ChrisDunn
Droplet Rewards

Droplet Rewards

Droplet Rewards is a customized browser extension that helps your audience save money while you earn commissions on their purchases.

Stack: Next.js, Clerk, Neon

The Observation

Every few weeks, the creators I follow would post a quick story: "A lot of you have been asking about my discount codes, so here they all are." Twelve slides. Forty brands. Gone in 24 hours.

I understood why they did it. It was the cleanest answer to a recurring question. But watching it, I found myself wondering whether anyone was thinking about what happens after the story disappears. The followers who were genuinely interested in those brands, who shopped those stores regularly, had no mechanism to remember a code existed at all. The creator got a commission spike for a day, and then the audience went back to paying full price. The relationship between that creator's influence and actual consumer behavior was essentially invisible.

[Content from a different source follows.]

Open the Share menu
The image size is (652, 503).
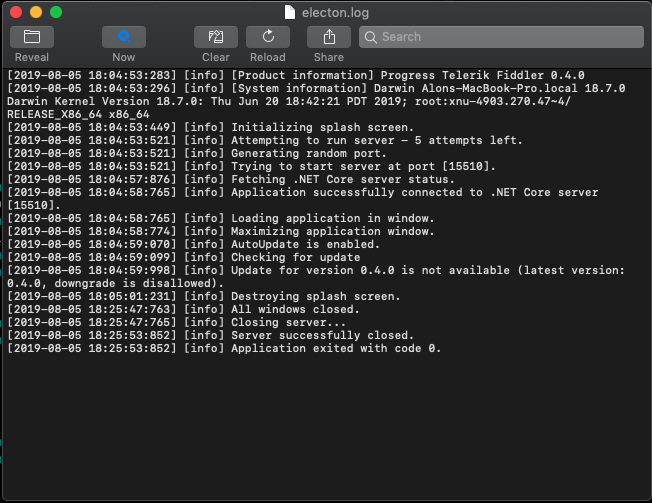point(328,37)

That gap is what Droplet Rewards is built to close.

The Problem

Influencer marketing has a measurement problem, and the discount code workflow sits at the center of it. Creators post codes when followers ask. Followers use codes when they remember. Brands see a conversion number with no real context around it. Nobody in that chain has an accurate picture of how much purchasing power actually flows through a creator's audience.

The result is that creators negotiate brand deals on instinct rather than evidence. They know their follower count and their engagement rate, but they cannot tell a brand: "my audience spent $180,000 across your category last year." That number, if they had it, would change every conversation they walk into. Instead, they're selling attention when they could be selling demonstrated purchasing behavior.

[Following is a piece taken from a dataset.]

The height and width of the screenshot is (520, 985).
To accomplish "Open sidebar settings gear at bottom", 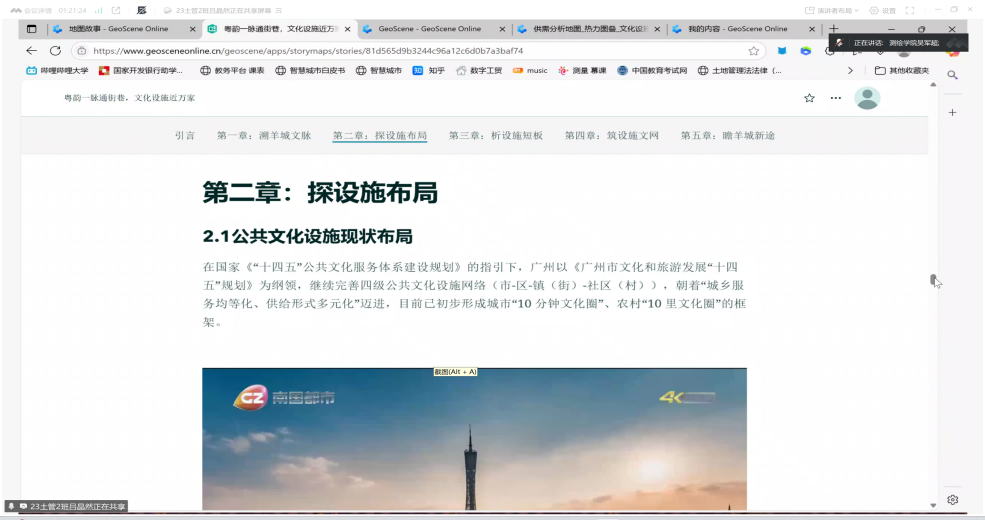I will click(953, 500).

The periodic story dump is the band-aid solution the industry landed on, and it works just well enough that nobody built anything better.

The Solution

Droplet Rewards is a white-label discount automation tool built specifically for creators, modeled conceptually on what Honey does for general consumers, applied to the influencer-audience relationship.

A creator signs up, uploads their promo codes, and we build a branded Chrome extension their followers can install. From that point forward, every time a follower visits a store the creator has a code for, the discount is applied automatically. The follower gets the savings without having to remember anything. The creator receives purchase data, specifically the store and the amount spent, every time that happens.

The architectural decision that defined the most interesting technical challenge was where to store the checkout detection logic. To apply a code at the right moment, the extension needs to know it's on a checkout page, and stores do not agree on how to label that. A Shopify storefront might structure it one way; a retailer running on Aptos structures it differently; a custom-built checkout might do something else entirely. Every store a creator has a code for needs to be mapped individually, and those mappings change when platforms update their layouts.

The tempting option was to bundle that logic inside the extension itself. It would be simpler to build initially. But it would also mean that every time a store changed its checkout flow, fixing it would require pushing an extension update and waiting for users to accept it. I chose instead to store all of that detection logic server-side, called at runtime. It adds a layer of infrastructure, but it means I can adjust to changes in real time without touching the extension. For a product where reliability is the entire value proposition, that tradeoff was not a close call.

Each creator gets their own auto-generated REST API. The extension is currently a manually adjusted template with per-creator customization built in, giving creators some control over how it looks and feels. Auto-generation of the extension itself is the next infrastructure milestone.

The stack is full-stack Next.js, with Neon for Postgres and Clerk handling authentication. Both were new to me on this build. Neon's serverless Postgres model fit cleanly with the per-creator API structure, and Clerk handled the auth layer in a way that let me move faster than rolling something custom would have. Getting familiar with both while building a product with real moving parts was a worthwhile tradeoff, and neither gave me a reason to wish I had chosen differently.

Where It Stands

Droplet Rewards is live and in beta. The focus right now is finding and fixing edge cases before a broader rollout, and the most direct path to real-world testing is getting actual creators using it. I am actively reaching out to creator agencies to identify clients who want early access.

The foundation is in place: the infrastructure handles the core loop, the server-side store detection is working, and the creator customization layer is functional. What comes next is proving the data story. Once creators start seeing their audience's actual purchasing behavior aggregated over time, that's when the product earns its full argument.